> **Given exercise**: Rescale the records from the line containing "Image resolution: width=1355" up to and including the line containing "[x=1310, y=370]", giving all of those lines again with their requests. Multiply each coordinate in the answers by 1.75 and round it to a whole number, with halves rounded up.

> **Extracted records**:

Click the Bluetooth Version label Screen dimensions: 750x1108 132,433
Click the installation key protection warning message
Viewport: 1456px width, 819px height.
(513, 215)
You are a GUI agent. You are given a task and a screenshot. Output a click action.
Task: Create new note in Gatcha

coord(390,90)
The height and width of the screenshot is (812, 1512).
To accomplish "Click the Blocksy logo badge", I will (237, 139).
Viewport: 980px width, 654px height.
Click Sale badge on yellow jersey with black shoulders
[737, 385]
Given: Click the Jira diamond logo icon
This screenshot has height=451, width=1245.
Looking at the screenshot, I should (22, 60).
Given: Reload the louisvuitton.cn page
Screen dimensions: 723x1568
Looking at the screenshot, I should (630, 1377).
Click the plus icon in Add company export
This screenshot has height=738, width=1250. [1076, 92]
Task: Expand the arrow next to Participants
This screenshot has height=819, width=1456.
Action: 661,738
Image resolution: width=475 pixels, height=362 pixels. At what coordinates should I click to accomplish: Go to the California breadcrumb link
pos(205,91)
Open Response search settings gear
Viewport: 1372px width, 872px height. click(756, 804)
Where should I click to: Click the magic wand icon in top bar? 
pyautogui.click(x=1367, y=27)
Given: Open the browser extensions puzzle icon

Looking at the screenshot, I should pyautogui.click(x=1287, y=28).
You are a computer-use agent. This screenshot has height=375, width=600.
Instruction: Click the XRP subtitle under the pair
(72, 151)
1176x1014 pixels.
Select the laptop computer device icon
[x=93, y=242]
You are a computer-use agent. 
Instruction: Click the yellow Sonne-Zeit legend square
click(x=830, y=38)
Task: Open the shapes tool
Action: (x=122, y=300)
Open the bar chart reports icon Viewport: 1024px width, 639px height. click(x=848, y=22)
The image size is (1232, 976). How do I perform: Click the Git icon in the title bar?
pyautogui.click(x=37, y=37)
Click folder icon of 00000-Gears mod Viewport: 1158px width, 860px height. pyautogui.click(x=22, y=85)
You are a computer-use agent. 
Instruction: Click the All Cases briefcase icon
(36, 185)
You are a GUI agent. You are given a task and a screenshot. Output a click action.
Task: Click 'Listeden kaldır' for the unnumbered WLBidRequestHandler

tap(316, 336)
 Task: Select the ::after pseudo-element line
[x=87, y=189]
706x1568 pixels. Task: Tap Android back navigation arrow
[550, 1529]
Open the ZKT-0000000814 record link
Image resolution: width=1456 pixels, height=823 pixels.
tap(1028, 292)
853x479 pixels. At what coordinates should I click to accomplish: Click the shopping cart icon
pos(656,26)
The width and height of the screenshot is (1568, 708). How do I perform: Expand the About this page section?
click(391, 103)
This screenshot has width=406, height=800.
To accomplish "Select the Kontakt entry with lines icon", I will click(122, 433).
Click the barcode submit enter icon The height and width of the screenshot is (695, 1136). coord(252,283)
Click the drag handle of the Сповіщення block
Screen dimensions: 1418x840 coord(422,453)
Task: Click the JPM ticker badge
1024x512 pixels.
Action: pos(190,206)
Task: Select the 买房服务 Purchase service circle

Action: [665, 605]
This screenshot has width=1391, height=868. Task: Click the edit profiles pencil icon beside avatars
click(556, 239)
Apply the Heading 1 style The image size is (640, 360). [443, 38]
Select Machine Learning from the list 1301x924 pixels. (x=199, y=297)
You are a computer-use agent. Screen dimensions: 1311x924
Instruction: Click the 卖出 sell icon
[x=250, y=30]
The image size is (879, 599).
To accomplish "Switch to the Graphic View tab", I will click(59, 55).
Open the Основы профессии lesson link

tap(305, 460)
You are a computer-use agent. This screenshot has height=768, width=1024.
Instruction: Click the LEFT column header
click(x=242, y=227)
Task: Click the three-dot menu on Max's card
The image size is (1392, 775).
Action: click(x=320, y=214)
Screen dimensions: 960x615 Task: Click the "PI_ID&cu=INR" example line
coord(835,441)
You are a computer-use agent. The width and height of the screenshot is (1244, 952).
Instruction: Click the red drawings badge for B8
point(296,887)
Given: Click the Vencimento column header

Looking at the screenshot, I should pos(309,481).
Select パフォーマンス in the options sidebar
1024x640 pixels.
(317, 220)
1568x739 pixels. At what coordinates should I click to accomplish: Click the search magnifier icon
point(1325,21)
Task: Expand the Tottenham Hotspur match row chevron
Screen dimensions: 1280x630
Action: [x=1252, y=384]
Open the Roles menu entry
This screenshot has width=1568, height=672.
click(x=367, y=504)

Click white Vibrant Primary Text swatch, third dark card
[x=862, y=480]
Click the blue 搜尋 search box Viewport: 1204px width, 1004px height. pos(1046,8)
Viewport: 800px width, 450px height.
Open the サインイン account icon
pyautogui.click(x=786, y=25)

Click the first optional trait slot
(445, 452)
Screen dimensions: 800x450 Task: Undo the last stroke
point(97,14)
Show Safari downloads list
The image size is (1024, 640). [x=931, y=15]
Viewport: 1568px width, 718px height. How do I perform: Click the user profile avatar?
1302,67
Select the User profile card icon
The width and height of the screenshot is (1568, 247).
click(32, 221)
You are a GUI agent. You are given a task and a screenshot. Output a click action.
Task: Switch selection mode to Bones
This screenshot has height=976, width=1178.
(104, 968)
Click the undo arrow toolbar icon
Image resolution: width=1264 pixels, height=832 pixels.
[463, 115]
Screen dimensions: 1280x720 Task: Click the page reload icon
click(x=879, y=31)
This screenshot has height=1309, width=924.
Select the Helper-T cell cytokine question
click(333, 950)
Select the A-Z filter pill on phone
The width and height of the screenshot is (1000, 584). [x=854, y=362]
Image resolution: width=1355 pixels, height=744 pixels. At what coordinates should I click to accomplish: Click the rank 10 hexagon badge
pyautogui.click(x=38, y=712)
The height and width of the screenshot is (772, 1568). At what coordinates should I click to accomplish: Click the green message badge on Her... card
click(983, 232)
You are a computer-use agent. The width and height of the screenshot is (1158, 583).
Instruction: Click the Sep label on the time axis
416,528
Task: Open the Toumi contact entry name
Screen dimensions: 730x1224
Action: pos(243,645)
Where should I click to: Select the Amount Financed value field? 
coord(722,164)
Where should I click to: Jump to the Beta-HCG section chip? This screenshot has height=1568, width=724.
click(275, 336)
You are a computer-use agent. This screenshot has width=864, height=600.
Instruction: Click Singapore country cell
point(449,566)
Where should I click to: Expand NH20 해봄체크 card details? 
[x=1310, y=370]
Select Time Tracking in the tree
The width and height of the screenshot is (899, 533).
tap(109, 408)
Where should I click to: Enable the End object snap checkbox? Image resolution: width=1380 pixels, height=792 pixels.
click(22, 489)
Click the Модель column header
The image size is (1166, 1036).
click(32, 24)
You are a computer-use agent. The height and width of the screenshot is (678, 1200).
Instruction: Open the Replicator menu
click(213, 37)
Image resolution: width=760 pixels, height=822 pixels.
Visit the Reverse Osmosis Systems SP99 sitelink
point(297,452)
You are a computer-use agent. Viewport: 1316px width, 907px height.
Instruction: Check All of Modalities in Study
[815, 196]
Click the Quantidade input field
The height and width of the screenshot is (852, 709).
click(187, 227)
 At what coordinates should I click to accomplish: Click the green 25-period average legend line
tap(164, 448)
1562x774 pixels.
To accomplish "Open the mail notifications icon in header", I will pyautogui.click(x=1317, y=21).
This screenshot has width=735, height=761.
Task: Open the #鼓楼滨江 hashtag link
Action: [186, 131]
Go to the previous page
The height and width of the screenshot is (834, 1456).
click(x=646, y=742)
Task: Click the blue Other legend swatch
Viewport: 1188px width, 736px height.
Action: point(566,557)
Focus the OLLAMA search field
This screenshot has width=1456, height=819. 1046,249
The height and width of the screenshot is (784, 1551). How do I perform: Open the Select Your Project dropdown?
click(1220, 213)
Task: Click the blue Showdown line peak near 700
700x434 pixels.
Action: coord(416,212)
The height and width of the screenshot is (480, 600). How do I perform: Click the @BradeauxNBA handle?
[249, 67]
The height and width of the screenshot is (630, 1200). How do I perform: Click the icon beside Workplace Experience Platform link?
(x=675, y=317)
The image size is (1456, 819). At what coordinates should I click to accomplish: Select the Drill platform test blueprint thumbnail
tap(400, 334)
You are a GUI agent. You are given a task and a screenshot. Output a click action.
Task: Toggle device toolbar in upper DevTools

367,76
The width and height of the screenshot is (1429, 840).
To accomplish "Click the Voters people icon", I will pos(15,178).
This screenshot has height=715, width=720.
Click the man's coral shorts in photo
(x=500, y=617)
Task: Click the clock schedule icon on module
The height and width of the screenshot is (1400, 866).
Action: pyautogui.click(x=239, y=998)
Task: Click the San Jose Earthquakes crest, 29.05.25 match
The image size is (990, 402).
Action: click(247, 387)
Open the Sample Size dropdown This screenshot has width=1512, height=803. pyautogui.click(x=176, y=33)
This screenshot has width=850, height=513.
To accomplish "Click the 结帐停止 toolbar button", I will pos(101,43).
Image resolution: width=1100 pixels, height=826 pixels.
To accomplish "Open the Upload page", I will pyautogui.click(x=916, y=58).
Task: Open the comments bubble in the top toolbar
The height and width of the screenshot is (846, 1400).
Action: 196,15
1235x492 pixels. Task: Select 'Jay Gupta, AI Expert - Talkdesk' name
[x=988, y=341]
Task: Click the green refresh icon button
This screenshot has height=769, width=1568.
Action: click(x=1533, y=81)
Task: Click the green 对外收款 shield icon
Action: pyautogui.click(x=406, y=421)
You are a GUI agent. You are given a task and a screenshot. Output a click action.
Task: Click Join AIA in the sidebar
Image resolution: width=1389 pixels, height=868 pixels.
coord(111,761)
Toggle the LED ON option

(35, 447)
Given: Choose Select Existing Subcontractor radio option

> **The answer**:
Image resolution: width=1355 pixels, height=744 pixels. At what coordinates should I click to accomplish: Click the rank 10 hexagon badge
pyautogui.click(x=67, y=1246)
The height and width of the screenshot is (772, 1568). At what coordinates should I click to accomplish: Click the green message badge on Her... card
click(1720, 406)
You are a computer-use agent. The width and height of the screenshot is (1158, 583).
Instruction: Click the Sep label on the time axis
728,924
Task: Open the Toumi contact entry name
Screen dimensions: 730x1224
Action: pos(425,1129)
Where should I click to: Select the Amount Financed value field? 
coord(1264,287)
Where should I click to: Jump to the Beta-HCG section chip? This screenshot has height=1568, width=724.
click(481, 588)
You are a computer-use agent. This screenshot has width=864, height=600.
Instruction: Click Singapore country cell
point(786,991)
Where should I click to: Expand NH20 해봄체크 card details? 
[x=2293, y=648]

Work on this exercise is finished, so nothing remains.